Tchiroma – ou Ciroma, selon la prononciation haoussa – est un homme rompu aux subtilités du jeu politique. Habile manœuvrier, il pratique l’art du camouflage avec un talent consommé. Courtisan quand il le faut, humble en apparence, il sait se faire discret pour mieux s’imposer lorsque le vent tourne. Sous ses airs de fidèle serviteur se cache un stratège retors, prompt à révéler son vrai visage dès que le rapport de force lui devient favorable.
À l’image de Biya face à Ahidjo, il a su jouer les humbles pour s’approcher du trône, rasant les murs et multipliant les courbettes, tel un courtisan madré qui fait l’âne pour brouter le foin. L’erreur fatale de ses adversaires fut de le sous-estimer. En l’autorisant à se présenter à l’élection présidentielle, ils l’ont pris pour quantité négligeable — contrairement à Kamto, qu’ils redoutaient comme la peste. Mais, ce faisant, ils lui ont ouvert la porte du pouvoir.
Et là, tout a changé : l’homme docile s’est mué en prédateur politique. Le sourire s’est effacé, les crocs se sont découverts, et le flatteur d’hier est devenu le maître du jour.
Ce que Biya n’a pas compris – et c’est ce qui le ronge aujourd’hui – c’est que Tchiroma est un politicien souple, insinuant, capable de feindre la dévotion pour mieux séduire le pouvoir. Sous son apparente humilité se cache un ambitieux calculateur, opportuniste rusé et stratège averti. Autrement dit : un homme politique au sens plein du terme.
Car la politique, c’est cela. Aucun projet de société, aussi noble ou élaboré soit-il, ne quitte le stade de la chimère sans le pouvoir pour le réaliser. Et le pouvoir, on ne le prête pas, on ne le partage pas, on ne l’octroie pas : il se conquiert ou s’arrache. Depuis Sartre, on sait que tous les moyens sont bons, pourvu qu’ils soient efficaces à l’arrivée.

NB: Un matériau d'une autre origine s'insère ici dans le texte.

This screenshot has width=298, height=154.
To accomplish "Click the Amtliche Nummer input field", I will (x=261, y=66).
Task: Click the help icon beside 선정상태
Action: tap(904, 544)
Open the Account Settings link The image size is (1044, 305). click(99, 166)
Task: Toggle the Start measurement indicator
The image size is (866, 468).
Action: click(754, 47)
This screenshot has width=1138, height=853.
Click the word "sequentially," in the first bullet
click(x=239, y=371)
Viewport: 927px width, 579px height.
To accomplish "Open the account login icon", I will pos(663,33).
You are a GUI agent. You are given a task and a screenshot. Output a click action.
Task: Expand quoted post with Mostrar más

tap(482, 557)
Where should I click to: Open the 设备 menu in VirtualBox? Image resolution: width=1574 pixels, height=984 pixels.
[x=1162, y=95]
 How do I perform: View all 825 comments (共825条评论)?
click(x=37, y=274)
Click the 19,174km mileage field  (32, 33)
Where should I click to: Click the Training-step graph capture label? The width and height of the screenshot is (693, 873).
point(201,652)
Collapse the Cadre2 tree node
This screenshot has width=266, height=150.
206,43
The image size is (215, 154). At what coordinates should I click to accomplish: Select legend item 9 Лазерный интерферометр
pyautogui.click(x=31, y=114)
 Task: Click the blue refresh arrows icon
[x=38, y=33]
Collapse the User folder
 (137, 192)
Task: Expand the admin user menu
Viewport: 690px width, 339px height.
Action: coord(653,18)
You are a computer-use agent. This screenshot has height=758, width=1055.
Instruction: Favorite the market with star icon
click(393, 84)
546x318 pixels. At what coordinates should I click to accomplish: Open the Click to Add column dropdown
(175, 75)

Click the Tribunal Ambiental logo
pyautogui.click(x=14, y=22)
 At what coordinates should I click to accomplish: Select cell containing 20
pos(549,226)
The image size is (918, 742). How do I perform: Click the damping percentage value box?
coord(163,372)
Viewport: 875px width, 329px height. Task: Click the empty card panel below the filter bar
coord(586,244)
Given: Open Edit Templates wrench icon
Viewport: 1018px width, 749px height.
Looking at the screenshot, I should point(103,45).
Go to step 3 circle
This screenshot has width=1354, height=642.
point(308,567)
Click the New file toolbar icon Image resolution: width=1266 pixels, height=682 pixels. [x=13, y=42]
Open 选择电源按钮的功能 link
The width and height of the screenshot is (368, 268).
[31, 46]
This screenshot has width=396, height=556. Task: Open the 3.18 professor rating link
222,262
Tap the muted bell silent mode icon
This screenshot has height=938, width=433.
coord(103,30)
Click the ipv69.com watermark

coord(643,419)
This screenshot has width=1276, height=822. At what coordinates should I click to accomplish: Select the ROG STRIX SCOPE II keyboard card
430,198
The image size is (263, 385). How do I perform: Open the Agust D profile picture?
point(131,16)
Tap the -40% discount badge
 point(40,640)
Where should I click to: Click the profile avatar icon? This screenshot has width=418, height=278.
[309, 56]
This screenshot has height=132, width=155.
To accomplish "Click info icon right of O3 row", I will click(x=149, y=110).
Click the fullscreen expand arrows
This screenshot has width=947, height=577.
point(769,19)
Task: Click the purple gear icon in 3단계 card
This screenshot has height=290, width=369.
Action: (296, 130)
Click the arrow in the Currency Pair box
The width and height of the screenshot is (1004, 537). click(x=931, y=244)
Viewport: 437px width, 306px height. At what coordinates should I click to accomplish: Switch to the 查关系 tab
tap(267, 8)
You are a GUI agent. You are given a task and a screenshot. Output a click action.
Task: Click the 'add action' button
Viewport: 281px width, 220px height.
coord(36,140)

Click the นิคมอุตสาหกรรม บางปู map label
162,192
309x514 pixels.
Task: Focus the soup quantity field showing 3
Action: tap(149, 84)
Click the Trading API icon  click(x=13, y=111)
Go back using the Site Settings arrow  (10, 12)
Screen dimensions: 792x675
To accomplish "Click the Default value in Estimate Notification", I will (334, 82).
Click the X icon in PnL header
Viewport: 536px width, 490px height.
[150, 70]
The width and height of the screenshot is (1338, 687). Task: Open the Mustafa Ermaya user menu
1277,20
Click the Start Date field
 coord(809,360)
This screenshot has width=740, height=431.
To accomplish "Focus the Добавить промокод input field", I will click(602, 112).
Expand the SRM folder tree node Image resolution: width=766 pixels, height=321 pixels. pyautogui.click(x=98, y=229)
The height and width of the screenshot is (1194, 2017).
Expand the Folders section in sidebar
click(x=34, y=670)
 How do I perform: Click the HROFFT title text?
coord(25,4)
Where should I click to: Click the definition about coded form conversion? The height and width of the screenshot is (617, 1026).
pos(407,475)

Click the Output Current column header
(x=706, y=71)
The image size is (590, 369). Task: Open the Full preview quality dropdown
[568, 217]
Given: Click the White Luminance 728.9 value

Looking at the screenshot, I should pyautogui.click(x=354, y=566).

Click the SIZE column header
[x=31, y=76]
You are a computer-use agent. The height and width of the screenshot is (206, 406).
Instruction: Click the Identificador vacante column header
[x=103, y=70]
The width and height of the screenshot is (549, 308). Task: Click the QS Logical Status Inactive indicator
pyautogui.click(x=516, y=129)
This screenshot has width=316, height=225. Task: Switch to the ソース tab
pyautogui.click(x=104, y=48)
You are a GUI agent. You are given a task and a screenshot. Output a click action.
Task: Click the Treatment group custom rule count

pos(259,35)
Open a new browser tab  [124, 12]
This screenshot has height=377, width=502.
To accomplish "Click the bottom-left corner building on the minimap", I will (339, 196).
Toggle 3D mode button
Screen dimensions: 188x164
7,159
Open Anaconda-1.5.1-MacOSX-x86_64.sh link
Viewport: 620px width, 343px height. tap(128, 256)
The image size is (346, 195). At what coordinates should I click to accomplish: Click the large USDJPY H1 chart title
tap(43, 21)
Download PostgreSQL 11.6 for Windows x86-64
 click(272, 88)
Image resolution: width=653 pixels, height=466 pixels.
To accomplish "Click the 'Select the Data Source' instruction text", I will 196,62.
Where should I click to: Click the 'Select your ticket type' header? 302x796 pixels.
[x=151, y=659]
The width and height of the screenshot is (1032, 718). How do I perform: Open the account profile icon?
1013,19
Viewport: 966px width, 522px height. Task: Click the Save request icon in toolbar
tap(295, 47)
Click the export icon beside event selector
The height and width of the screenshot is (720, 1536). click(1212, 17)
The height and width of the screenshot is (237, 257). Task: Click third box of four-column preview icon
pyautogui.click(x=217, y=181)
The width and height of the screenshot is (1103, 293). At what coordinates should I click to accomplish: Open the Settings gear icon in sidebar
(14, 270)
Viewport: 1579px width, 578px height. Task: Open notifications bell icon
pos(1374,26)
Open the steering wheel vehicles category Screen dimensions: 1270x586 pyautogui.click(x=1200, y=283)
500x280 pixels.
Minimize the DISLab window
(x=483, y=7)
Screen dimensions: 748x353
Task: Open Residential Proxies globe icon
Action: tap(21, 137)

Lorsque, dans un ou deux siècles, les historiens se pencheront sur les dernières années de l’intermède Biya, ils diront sans doute à propos de Tchiroma : « Salut l’artiste ! » Et ils n’auront pas tort. Quelle performance !
Jean-Pierre Du Pont
NB : Les opinions exprimées dans cet article sont celles de l’auteur et ne reflètent pas nécessairement la position éditoriale de 237actu.com.